• _DATA RECORDS_
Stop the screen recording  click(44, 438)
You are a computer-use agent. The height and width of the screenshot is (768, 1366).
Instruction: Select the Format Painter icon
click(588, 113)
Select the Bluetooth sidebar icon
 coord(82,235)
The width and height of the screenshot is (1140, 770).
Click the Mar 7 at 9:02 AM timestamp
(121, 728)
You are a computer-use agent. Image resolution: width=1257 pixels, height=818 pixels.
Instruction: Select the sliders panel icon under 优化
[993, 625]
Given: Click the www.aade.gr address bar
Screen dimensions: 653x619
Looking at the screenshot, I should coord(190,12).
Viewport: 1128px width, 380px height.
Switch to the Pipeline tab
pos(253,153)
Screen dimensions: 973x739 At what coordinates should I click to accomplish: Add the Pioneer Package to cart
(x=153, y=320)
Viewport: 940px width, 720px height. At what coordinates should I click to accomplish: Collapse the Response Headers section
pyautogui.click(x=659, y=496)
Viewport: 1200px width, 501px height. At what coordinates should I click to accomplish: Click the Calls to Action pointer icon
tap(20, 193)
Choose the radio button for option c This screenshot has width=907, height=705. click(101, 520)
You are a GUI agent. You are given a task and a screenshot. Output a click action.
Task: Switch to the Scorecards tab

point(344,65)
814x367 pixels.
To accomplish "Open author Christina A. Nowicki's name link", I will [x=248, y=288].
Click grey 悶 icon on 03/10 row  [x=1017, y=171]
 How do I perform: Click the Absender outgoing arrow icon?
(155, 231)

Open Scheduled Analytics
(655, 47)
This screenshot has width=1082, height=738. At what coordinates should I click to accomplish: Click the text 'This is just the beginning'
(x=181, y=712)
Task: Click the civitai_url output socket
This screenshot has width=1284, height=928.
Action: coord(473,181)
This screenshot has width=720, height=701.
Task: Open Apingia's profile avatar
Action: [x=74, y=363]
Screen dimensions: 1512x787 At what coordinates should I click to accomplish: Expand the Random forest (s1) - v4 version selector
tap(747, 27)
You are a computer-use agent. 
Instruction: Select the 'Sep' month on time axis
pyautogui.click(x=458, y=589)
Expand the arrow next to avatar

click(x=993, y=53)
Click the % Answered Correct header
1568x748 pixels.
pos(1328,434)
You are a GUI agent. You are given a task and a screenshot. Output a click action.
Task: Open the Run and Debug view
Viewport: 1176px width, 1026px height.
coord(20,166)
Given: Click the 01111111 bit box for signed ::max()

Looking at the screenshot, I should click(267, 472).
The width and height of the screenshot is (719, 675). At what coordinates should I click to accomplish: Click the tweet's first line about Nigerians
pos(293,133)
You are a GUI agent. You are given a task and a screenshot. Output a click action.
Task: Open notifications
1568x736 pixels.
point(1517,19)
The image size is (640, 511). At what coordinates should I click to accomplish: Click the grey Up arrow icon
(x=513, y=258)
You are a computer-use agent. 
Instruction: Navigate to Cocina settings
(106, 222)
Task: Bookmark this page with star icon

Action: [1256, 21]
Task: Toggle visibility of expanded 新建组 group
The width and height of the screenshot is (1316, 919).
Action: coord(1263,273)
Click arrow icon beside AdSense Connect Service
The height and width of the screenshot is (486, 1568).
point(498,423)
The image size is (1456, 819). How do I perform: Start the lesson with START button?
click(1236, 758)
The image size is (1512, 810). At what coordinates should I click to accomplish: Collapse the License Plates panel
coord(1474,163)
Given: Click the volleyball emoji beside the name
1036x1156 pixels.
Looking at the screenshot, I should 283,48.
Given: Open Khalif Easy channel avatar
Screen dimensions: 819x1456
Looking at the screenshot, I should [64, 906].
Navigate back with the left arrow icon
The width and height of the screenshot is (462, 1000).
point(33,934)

• _WHAT YOU HAVE TO DO_
Reproduce verbatim the lines from the one containing "Task: Toggle visibility of expanded 新建组 group" through the end of the lines.

• _RESPONSE BELOW_
Task: Toggle visibility of expanded 新建组 group
The width and height of the screenshot is (1316, 919).
Action: coord(1263,273)
Click arrow icon beside AdSense Connect Service
The height and width of the screenshot is (486, 1568).
point(498,423)
The image size is (1456, 819). How do I perform: Start the lesson with START button?
click(1236, 758)
The image size is (1512, 810). At what coordinates should I click to accomplish: Collapse the License Plates panel
coord(1474,163)
Given: Click the volleyball emoji beside the name
1036x1156 pixels.
Looking at the screenshot, I should 283,48.
Given: Open Khalif Easy channel avatar
Screen dimensions: 819x1456
Looking at the screenshot, I should [64, 906].
Navigate back with the left arrow icon
The width and height of the screenshot is (462, 1000).
point(33,934)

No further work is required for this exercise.